__Work to complete__. What is needed is an exact copy of the lines in the listing below, from the one with "November 2021 (34, 1841)" up to and including the one with "For every named", with no other lines.

__Study material__.

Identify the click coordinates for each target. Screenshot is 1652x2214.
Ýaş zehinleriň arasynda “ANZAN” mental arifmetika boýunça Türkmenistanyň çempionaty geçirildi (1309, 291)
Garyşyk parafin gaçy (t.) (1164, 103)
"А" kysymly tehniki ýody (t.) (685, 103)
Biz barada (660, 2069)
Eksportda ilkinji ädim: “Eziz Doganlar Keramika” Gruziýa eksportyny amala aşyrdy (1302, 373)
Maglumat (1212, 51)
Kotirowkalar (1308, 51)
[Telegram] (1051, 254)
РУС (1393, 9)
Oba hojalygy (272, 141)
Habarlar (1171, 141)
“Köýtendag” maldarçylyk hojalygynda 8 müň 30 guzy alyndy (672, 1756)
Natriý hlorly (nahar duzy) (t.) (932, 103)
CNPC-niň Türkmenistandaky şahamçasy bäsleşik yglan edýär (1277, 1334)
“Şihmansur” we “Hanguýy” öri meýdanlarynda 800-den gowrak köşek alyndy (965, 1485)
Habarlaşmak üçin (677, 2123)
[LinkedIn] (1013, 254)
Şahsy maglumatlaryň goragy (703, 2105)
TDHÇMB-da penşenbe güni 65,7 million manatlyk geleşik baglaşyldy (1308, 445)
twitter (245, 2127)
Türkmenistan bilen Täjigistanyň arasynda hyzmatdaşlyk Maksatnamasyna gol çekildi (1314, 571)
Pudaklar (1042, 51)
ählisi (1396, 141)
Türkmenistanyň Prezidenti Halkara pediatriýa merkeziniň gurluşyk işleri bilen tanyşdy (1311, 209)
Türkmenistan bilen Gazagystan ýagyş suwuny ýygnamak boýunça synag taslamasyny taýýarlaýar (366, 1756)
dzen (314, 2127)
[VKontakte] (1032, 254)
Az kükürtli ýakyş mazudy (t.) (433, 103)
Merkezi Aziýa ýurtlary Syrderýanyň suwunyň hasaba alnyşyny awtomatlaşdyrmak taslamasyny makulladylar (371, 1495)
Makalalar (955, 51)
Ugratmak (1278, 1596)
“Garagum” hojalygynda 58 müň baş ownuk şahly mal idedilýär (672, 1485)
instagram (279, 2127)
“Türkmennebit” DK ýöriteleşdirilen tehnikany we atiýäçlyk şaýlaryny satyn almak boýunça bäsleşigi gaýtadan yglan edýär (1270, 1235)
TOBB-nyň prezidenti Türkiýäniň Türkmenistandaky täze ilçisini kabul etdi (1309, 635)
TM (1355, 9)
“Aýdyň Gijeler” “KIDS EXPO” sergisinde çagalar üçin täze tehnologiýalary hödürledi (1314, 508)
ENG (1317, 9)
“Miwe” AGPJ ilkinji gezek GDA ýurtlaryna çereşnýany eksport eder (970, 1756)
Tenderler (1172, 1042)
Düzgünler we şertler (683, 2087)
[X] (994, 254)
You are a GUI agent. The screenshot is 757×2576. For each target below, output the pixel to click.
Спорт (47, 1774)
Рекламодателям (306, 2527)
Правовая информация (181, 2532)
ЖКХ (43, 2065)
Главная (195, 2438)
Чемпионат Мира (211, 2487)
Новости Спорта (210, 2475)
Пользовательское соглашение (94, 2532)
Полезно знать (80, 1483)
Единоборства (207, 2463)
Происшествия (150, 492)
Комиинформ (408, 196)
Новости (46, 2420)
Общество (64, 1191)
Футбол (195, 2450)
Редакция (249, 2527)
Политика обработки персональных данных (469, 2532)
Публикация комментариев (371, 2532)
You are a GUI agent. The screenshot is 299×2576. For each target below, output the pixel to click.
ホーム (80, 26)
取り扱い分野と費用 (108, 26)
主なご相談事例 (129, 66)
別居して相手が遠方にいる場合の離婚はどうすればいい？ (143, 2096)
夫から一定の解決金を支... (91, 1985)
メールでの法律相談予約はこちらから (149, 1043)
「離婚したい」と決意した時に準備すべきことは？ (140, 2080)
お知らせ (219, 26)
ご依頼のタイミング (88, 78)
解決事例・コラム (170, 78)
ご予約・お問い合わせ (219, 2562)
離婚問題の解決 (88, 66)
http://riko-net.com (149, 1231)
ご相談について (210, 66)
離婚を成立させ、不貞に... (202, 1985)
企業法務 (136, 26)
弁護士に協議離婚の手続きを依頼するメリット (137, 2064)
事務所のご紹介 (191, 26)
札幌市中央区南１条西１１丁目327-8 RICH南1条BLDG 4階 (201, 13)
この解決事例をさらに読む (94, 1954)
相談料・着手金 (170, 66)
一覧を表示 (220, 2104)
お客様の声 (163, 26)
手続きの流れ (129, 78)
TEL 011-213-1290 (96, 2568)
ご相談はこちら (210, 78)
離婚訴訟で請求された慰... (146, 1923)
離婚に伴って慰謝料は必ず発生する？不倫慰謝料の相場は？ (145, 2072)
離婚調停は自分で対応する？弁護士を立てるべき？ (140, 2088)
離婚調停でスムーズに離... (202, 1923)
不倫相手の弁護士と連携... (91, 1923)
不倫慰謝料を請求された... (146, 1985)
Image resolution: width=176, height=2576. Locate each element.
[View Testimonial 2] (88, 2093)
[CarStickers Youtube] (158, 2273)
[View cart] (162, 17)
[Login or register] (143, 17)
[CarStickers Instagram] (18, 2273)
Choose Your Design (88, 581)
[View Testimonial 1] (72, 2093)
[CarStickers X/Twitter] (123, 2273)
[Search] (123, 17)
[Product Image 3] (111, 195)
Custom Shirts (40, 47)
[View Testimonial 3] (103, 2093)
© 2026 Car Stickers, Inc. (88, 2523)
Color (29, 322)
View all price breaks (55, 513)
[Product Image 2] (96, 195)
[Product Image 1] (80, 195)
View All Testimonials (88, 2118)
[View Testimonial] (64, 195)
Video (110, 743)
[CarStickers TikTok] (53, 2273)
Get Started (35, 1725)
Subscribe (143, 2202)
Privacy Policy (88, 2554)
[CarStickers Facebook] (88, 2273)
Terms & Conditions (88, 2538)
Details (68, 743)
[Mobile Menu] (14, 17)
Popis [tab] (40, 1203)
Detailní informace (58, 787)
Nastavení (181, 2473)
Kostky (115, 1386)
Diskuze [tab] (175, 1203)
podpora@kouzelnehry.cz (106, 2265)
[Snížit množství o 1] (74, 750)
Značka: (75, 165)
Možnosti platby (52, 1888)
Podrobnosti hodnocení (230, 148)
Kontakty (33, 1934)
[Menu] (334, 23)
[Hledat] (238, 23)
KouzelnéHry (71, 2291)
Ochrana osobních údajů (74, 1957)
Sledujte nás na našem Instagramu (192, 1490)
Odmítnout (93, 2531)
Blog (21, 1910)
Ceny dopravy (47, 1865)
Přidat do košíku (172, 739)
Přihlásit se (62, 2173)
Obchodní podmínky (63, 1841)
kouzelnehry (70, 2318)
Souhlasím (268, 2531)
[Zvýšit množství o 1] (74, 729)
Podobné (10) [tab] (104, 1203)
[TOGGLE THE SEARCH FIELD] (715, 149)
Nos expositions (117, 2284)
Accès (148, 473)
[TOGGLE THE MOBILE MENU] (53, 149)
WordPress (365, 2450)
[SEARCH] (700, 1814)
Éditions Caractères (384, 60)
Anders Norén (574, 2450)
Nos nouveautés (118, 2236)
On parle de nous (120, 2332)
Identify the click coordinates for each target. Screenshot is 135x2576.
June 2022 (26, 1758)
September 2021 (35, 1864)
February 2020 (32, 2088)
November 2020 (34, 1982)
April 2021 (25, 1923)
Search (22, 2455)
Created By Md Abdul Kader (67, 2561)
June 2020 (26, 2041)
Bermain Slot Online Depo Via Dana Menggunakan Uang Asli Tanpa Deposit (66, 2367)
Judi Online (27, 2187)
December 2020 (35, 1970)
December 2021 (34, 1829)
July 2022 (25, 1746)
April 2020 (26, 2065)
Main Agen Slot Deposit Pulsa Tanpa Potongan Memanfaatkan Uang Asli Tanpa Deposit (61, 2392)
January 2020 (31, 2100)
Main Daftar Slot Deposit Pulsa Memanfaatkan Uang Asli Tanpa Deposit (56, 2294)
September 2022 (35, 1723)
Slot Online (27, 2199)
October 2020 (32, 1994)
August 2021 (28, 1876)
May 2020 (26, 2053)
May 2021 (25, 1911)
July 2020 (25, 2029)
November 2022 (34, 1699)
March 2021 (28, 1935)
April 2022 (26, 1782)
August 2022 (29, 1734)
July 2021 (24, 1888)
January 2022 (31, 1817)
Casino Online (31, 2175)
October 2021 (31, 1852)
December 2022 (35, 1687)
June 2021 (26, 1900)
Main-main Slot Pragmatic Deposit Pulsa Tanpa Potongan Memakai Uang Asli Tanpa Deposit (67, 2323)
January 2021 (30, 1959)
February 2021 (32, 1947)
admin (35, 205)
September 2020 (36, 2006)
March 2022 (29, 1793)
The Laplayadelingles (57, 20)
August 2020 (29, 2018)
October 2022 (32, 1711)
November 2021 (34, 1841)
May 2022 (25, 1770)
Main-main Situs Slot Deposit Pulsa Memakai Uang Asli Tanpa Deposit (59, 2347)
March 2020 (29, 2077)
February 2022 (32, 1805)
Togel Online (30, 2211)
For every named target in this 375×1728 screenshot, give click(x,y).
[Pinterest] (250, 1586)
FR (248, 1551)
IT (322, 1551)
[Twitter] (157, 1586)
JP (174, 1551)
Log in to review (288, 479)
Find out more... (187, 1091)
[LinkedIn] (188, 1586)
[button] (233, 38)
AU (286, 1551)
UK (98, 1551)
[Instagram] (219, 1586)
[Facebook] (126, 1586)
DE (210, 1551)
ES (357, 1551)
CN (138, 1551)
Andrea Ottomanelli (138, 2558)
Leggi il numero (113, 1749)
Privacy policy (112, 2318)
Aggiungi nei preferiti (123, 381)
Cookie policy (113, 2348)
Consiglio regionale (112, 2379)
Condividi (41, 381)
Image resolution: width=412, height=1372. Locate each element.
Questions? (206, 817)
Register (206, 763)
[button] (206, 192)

__The answer__.
November 2021 (34, 1841)
May 2022 (25, 1770)
Main-main Situs Slot Deposit Pulsa Memakai Uang Asli Tanpa Deposit (59, 2347)
March 2020 (29, 2077)
February 2022 (32, 1805)
Togel Online (30, 2211)
For every named target in this 375×1728 screenshot, give click(x,y).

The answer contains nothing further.